What this task involves. Copy the lines below verbatim, from the line with "This screenshot has width=500, height=523." to the line with "pyautogui.click(x=1152, y=36)", both included.

Part of a data file:
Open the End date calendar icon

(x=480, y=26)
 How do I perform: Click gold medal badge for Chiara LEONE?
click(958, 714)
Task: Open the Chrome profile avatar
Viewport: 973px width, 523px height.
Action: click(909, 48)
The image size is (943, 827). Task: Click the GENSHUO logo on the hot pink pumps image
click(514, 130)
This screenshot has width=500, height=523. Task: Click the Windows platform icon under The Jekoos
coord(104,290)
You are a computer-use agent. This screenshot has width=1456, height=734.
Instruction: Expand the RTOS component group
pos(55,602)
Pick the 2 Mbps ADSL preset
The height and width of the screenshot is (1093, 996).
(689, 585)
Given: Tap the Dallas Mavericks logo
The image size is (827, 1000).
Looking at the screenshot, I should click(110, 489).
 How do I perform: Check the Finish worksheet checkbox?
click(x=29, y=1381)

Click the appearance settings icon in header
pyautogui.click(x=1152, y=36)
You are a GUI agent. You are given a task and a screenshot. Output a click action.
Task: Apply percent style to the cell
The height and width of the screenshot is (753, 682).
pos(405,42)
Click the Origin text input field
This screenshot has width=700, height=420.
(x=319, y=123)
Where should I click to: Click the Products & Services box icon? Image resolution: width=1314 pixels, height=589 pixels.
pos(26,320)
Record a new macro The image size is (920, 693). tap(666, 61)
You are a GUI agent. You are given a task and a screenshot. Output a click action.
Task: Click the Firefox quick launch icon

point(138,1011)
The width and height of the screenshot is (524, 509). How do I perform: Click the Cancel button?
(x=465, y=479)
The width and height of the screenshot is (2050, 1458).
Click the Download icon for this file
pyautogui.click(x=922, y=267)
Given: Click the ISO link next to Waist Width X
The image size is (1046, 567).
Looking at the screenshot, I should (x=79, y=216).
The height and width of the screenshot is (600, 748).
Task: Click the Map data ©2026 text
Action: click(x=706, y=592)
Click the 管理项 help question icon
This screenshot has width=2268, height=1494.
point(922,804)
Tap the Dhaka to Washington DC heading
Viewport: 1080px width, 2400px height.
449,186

Finished task.
This screenshot has width=500, height=523. Task: Click the Windows platform icon under The Jekoos
coord(104,290)
You are a computer-use agent. This screenshot has width=1456, height=734.
Instruction: Expand the RTOS component group
pos(55,602)
Pick the 2 Mbps ADSL preset
The height and width of the screenshot is (1093, 996).
(689, 585)
Given: Tap the Dallas Mavericks logo
The image size is (827, 1000).
Looking at the screenshot, I should click(110, 489).
 How do I perform: Check the Finish worksheet checkbox?
click(x=29, y=1381)

Click the appearance settings icon in header
pyautogui.click(x=1152, y=36)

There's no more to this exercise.